> **Assignment**
From the listing below, reproduce word for word the part that opens with the line containing "Image resolution: width=1372 pixels, height=877" and closes with the line containing "Click the Search tokens"; reproduce nothing else.

> **Data for processing**
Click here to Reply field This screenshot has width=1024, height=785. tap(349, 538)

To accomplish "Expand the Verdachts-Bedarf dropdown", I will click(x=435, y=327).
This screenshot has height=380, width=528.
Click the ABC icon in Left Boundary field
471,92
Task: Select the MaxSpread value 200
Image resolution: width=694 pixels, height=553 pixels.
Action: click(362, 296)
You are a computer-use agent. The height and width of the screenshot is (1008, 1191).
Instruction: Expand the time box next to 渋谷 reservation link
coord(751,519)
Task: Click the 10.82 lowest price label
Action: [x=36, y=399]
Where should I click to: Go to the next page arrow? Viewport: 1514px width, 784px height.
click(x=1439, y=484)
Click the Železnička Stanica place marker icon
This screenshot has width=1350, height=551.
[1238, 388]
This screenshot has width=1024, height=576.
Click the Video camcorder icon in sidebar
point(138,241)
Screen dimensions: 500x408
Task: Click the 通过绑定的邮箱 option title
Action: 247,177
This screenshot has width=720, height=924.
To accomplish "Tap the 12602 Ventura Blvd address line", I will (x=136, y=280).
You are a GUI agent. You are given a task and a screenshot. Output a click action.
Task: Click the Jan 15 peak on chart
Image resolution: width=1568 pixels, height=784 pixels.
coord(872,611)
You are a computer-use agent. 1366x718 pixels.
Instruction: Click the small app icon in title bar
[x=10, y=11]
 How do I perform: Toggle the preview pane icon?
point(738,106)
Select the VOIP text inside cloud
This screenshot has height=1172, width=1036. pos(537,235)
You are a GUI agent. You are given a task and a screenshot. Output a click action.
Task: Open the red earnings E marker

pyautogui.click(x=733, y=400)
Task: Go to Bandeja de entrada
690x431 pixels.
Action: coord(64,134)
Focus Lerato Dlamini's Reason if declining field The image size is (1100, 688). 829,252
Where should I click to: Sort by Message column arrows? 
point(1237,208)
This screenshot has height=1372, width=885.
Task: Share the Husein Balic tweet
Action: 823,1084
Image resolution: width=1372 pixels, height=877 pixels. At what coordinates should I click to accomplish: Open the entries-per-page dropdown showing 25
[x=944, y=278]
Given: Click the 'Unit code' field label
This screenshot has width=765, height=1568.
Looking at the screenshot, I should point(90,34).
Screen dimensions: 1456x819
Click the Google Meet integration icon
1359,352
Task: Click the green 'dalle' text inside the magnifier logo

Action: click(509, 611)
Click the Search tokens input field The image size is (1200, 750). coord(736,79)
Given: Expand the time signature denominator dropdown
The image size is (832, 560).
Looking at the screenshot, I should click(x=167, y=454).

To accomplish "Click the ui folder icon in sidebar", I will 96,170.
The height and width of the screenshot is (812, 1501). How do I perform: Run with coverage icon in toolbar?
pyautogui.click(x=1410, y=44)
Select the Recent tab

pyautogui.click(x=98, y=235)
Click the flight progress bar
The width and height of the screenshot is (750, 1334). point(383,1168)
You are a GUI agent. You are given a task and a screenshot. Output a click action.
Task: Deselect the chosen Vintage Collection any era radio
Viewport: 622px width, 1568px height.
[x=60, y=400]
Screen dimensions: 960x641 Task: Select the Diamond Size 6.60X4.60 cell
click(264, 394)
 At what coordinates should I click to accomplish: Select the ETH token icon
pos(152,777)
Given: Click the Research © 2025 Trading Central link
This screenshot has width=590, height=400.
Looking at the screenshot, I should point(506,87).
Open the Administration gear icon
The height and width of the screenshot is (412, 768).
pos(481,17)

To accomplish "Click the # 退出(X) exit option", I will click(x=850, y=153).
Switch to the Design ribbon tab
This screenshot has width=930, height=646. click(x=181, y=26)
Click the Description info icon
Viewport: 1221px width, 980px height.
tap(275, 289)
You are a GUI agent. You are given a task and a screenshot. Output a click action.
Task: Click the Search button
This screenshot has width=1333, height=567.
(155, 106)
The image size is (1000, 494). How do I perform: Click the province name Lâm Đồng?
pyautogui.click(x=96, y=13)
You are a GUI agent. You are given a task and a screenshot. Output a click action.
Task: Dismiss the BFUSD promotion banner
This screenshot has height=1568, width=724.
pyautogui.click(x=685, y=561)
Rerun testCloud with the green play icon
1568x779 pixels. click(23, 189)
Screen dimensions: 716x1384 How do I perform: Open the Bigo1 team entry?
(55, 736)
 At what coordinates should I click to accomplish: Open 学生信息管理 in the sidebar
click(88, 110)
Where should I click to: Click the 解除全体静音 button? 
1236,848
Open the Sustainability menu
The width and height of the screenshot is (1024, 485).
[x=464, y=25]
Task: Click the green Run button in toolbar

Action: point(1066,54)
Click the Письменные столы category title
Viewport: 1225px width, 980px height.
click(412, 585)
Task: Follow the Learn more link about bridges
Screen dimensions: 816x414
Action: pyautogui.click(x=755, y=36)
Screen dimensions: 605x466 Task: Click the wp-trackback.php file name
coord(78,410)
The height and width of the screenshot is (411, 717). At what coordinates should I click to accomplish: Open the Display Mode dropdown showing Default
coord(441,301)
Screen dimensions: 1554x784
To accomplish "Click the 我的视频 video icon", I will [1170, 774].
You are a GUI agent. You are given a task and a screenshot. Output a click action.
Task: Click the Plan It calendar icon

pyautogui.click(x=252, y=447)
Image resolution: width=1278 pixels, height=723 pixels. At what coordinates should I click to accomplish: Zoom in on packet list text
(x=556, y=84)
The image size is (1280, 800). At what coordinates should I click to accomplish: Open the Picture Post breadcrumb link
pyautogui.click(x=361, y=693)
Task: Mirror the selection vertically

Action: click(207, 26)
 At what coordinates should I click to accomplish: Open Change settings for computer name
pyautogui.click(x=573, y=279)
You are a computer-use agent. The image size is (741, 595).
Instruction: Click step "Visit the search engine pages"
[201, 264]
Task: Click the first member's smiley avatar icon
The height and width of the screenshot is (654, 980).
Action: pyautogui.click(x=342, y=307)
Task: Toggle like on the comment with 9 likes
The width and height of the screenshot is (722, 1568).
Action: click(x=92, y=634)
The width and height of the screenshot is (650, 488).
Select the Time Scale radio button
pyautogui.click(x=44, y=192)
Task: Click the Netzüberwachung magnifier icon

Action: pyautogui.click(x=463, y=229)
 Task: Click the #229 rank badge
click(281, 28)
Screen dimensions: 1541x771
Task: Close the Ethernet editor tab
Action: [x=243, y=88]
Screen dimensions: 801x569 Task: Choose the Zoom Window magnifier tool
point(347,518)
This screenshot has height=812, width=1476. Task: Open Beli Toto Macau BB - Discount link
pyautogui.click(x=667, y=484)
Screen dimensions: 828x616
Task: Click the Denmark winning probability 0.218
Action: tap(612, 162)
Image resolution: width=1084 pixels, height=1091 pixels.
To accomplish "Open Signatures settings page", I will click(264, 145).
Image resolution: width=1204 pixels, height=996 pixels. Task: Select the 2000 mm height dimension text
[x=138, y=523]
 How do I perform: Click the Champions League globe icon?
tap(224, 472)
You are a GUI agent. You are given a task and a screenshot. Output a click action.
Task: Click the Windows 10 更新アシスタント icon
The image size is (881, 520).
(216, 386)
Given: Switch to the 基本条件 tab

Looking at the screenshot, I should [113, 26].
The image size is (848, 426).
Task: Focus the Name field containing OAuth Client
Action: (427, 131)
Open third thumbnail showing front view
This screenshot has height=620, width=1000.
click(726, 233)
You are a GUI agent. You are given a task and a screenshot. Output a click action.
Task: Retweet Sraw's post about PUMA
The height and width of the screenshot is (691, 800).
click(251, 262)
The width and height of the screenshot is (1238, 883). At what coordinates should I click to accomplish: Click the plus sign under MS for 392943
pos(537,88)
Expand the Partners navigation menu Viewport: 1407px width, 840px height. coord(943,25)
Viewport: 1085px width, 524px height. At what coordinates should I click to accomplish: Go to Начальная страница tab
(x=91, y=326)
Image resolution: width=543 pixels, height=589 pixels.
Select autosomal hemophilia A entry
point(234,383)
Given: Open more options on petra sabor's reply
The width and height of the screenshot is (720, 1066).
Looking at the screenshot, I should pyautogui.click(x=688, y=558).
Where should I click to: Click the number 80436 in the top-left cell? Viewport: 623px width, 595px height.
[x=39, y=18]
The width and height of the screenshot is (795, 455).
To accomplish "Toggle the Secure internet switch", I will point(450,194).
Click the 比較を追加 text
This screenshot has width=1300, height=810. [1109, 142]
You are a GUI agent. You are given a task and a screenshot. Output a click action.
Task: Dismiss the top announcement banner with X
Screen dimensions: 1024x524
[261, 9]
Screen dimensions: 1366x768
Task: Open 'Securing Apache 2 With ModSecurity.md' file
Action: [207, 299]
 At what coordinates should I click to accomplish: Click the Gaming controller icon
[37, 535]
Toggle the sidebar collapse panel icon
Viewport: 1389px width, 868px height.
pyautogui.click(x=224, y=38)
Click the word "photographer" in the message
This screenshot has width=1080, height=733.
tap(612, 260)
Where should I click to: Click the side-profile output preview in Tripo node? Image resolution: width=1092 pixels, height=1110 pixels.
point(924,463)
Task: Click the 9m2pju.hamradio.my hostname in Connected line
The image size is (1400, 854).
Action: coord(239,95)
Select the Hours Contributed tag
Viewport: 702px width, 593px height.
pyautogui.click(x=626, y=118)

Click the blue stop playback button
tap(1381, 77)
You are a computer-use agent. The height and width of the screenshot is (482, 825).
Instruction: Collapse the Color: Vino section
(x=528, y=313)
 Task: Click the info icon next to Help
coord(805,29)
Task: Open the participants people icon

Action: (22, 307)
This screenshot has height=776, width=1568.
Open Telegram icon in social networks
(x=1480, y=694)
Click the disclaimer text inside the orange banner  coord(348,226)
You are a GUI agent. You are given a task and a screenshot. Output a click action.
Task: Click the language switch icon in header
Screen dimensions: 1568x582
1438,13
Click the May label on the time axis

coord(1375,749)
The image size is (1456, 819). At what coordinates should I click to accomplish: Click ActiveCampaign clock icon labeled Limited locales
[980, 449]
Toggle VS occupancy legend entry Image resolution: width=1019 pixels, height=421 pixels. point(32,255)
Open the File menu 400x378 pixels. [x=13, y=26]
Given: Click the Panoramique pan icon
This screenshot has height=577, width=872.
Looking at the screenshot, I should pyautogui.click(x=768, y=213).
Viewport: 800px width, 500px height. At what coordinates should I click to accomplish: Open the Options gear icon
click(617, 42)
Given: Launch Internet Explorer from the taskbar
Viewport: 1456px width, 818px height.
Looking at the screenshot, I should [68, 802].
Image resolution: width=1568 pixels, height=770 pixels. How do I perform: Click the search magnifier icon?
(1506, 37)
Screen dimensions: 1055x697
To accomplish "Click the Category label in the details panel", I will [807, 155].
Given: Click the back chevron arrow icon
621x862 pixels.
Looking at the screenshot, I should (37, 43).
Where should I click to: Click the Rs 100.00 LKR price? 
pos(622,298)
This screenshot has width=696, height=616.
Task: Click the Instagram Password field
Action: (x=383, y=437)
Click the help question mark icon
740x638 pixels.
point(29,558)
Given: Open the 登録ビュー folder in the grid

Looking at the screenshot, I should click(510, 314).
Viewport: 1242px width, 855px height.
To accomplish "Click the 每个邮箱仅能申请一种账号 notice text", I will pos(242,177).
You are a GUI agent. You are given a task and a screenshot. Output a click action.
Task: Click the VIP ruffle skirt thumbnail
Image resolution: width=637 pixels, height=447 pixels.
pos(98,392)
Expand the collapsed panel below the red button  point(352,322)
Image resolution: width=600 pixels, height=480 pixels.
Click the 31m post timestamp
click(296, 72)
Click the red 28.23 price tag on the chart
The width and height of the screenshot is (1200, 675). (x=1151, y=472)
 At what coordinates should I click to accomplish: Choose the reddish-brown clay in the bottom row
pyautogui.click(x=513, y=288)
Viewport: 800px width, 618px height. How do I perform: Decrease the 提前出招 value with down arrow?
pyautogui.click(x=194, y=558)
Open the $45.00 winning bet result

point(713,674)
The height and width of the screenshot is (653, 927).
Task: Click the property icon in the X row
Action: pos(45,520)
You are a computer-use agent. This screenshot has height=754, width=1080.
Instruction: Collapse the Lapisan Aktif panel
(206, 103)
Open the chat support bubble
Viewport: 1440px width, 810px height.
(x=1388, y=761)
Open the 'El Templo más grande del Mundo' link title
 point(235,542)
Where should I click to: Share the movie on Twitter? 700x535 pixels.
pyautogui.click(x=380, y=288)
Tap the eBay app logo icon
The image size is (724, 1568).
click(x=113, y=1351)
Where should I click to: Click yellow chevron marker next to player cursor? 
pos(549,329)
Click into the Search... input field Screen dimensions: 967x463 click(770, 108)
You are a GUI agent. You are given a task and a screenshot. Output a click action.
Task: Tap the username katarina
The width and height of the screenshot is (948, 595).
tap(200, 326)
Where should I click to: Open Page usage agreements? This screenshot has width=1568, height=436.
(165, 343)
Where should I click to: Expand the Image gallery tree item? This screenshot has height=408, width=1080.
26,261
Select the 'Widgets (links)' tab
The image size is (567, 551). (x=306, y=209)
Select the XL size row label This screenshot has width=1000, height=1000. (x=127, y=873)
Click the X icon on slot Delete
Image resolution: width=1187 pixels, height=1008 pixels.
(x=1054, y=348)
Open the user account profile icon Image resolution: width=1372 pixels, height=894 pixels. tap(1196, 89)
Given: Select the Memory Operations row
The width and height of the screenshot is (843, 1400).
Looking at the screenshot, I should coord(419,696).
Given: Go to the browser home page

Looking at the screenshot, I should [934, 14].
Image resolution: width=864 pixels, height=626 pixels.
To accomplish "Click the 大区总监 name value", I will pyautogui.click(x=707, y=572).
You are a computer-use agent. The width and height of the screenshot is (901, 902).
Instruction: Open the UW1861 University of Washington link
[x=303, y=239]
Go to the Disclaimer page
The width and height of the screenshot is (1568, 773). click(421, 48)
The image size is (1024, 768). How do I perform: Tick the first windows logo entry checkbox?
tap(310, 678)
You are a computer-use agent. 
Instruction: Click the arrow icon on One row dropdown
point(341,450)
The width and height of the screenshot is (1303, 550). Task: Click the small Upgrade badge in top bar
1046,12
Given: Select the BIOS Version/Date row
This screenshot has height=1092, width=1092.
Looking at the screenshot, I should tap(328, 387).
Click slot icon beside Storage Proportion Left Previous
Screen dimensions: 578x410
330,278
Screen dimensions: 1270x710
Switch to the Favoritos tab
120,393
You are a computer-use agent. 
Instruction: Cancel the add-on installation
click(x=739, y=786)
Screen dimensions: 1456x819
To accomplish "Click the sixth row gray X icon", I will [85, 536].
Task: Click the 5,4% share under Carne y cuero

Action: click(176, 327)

> **Answer for this exercise**
Image resolution: width=1372 pixels, height=877 pixels. At what coordinates should I click to accomplish: Open the entries-per-page dropdown showing 25
[x=944, y=278]
Given: Click the 'Unit code' field label
This screenshot has width=765, height=1568.
Looking at the screenshot, I should point(90,34).
Screen dimensions: 1456x819
Click the Google Meet integration icon
1359,352
Task: Click the green 'dalle' text inside the magnifier logo

Action: click(509, 611)
Click the Search tokens input field The image size is (1200, 750). coord(736,79)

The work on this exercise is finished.